Иван Николаевич сидит рядом с шофером, а за спиной двое молодых лейтенантов. Их руки лежат на расстегнутых кобурах. Зря. Солод не собирается бежать. Какая разница? Ну, уйдешь. Ну, еще год, еще два... Паутина все равно порвалась, латать ее бессмысленно. Это ветер порвал. Новый, незнакомый ветер, неизвестно откуда взявшийся. Это он открыл темные ворота перед Козловым, дунул ему в лицо волей.

Все привычное вдруг стало необычным, и трудно понять, что происходит вокруг. Другие люди, другой мир, и Солод чувствует себя в нем, как сом в аквариуме. Все прозрачно, а куда сунешься — стена...

Где-то глубоко внизу блеснет широкий рукав Днепра под луной, и снова скроется за темными силуэтами домов. От игрушечных стожков, виднеющихся за заборами, пахнет чем-то терпким, осенним. И тишина... Но тишина только для привычного уха. А необычное ухо услышит и крик поросенка, которого придавила неуклюжая, вислоухая мать, и далекое ржание лошадей, и шепот влюбленных в саду под вишней.

У Солода слух обостренный, хотя все это он слышит не впервые. Не в первый раз, но в последний раз...

Он бывал здесь часто. Его здесь знают и любят. Единственное место на земле, где он был человеком. Ничего не жалко. Смертельная усталость наполнила тело. Предсмертная отчужденность. В душе опадают тихие, невидимые листья. Пусть опадают...

Жаль только одного человека во всем мире. Даже уже не человека — четверть человека. Слепой обрубок с родной душой, что так непохожа на душу Солода. Ни пятна на ней, ни темной точки.

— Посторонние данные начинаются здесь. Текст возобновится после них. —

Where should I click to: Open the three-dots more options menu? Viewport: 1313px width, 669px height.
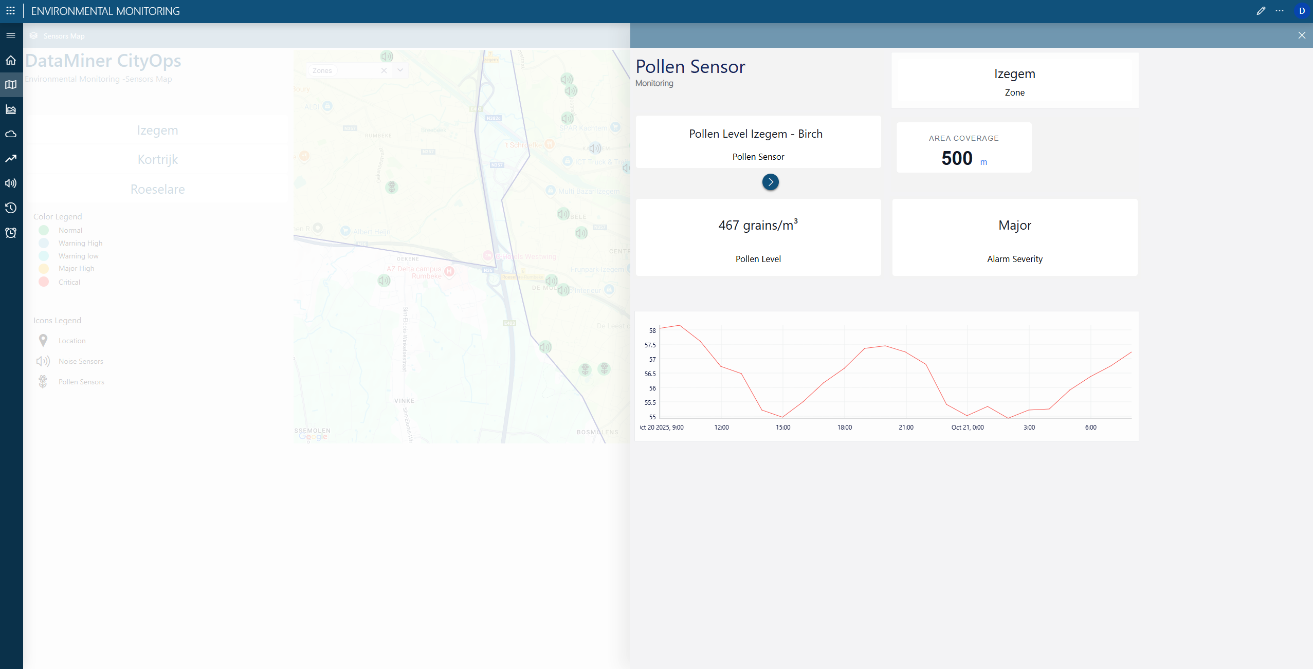1280,11
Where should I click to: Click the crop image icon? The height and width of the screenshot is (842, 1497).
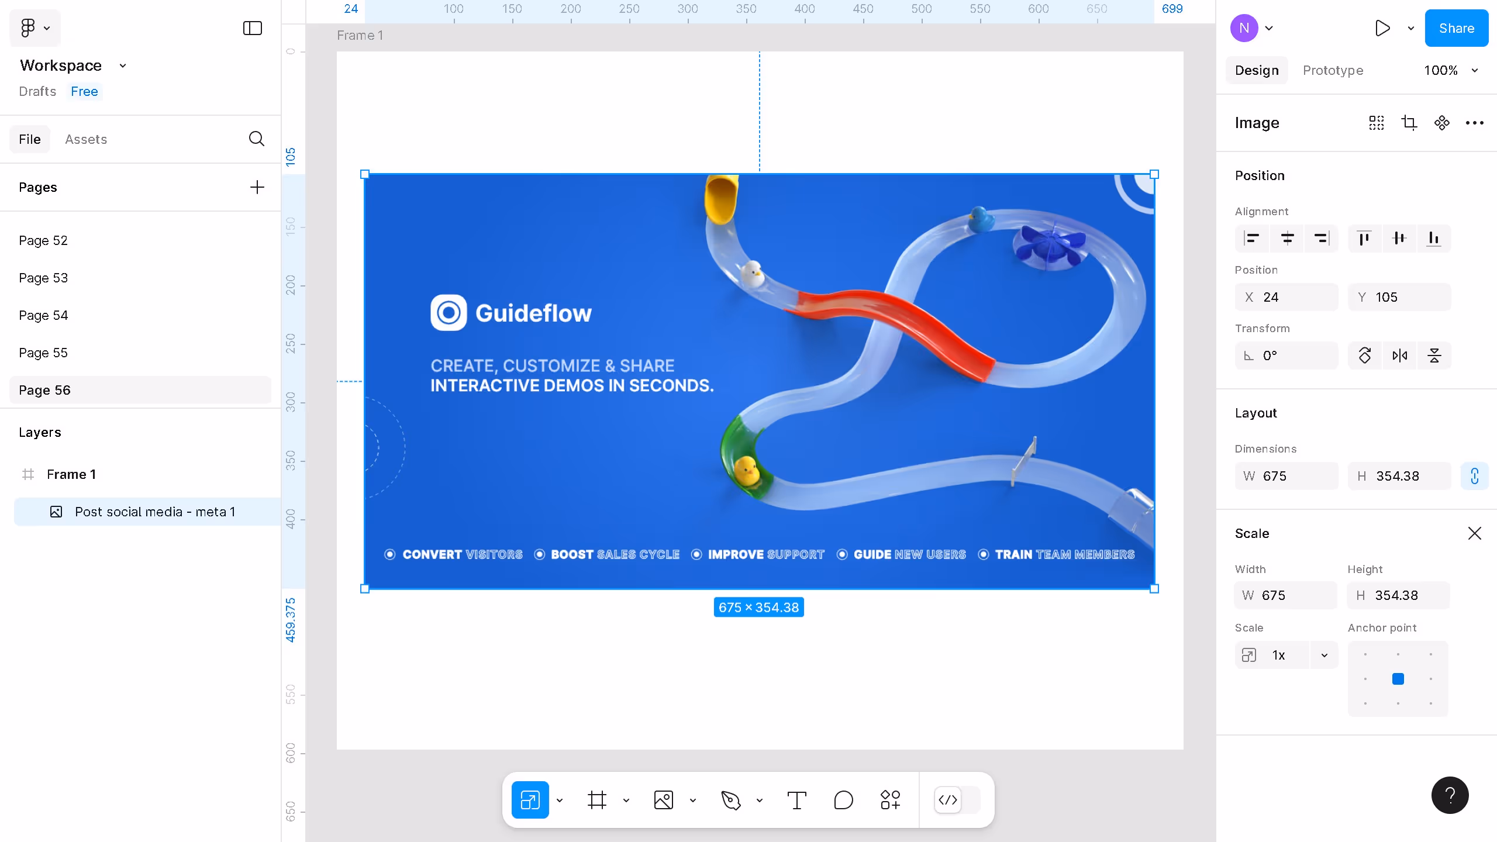click(x=1409, y=123)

Он не только позаботился о крыше над ее головой. Этого для нее мало. Надо, чтобы теплым духом на нее со всех сторон веяло. Надо, чтобы люди согревали ее добрыми, душевными взглядами. Чтобы и о брате вспоминали беззлобным словом. И все это только для нее...

Достиг ли он этого? Кажется, достиг. В этом уголке земли люди ему благодарны. Никто в селе не знает, кто он, откуда. Какой-то городской начальник. А лейтенанты за его спиной молчаливые и неподвижные, как и положено часовым. В селе никто и никогда не узнает, откуда он взялся и куда делся. Полковник ему обещал. Ради сестры. Это уже общечеловеческое и стоит вне кодексов. У полковника тоже немцы брата повесили...

Двери у Акулины никогда не закрываются на засов, — может, кто-то из соседей зайдет навестить.

В сенях один из лейтенантов предостерегающе подпер Ивана Николаевича дулом пистолета, второй у порога нащупал выключатель. В доме зажегся свет.

Толстые стулья и скамьи, а на стенах — вышитые полотенца. В обрамлении полотенец — большая фотография Ивана Николаевича.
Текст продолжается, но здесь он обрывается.